_ASSIGNMENT_. I would like each line of the data that holds the word "computer" copied out.

+---+

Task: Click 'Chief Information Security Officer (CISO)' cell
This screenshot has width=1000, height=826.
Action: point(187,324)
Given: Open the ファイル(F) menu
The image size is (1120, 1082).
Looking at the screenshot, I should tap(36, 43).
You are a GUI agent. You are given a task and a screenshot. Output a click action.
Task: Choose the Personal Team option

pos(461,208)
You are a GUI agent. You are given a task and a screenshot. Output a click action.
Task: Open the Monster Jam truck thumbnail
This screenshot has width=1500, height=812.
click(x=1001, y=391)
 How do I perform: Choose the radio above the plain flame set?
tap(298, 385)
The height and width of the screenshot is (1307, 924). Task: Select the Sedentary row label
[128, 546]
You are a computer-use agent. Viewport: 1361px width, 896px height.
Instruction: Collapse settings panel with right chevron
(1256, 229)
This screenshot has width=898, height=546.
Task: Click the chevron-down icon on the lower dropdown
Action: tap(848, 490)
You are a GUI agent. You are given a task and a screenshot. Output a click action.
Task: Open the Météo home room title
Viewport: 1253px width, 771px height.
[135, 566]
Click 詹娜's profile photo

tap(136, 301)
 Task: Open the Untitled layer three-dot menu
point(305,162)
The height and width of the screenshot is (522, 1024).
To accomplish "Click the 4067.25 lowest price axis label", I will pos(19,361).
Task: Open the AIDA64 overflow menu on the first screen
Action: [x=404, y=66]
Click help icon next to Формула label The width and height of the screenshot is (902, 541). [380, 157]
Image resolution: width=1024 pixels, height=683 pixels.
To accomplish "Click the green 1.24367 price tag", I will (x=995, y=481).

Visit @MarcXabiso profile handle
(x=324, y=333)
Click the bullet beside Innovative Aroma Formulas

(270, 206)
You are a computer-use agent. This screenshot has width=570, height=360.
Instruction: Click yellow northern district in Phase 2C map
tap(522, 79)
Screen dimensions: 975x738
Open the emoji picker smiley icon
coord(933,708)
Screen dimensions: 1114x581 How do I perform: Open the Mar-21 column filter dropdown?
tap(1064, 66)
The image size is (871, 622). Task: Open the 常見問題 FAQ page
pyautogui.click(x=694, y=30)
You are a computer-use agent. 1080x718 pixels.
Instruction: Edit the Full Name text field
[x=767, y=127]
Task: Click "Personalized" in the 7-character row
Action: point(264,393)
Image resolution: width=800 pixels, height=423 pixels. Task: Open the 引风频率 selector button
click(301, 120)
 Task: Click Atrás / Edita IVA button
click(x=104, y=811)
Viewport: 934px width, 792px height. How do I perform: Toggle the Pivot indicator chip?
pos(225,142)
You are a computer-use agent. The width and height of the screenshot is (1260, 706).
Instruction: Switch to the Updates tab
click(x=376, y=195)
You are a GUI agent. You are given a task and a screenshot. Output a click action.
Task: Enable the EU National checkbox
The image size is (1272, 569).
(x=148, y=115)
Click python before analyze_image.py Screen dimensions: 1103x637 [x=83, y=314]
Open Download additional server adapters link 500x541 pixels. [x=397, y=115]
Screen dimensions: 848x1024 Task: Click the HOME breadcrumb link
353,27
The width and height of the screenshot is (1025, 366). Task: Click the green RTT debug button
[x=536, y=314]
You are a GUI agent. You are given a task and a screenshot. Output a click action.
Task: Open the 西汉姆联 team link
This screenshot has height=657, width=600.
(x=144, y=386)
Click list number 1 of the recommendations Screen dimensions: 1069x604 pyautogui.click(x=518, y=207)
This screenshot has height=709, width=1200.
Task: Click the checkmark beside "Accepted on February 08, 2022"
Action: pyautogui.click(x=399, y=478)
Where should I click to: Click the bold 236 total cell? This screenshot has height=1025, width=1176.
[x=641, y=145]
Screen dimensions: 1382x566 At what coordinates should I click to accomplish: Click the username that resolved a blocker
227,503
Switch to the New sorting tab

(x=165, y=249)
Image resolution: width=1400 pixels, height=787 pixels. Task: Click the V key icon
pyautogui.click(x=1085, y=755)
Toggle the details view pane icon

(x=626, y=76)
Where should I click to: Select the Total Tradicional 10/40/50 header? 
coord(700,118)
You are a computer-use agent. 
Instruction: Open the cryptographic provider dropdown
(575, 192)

+---+

_EXERCISE RESPONSE_.
You are a computer-use agent. Viewport: 1361px width, 896px height.
You are a computer-use agent. This screenshot has width=570, height=360.
You are a computer-use agent. 1080x718 pixels.
You are a computer-use agent. The width and height of the screenshot is (1260, 706).
You are a computer-use agent. 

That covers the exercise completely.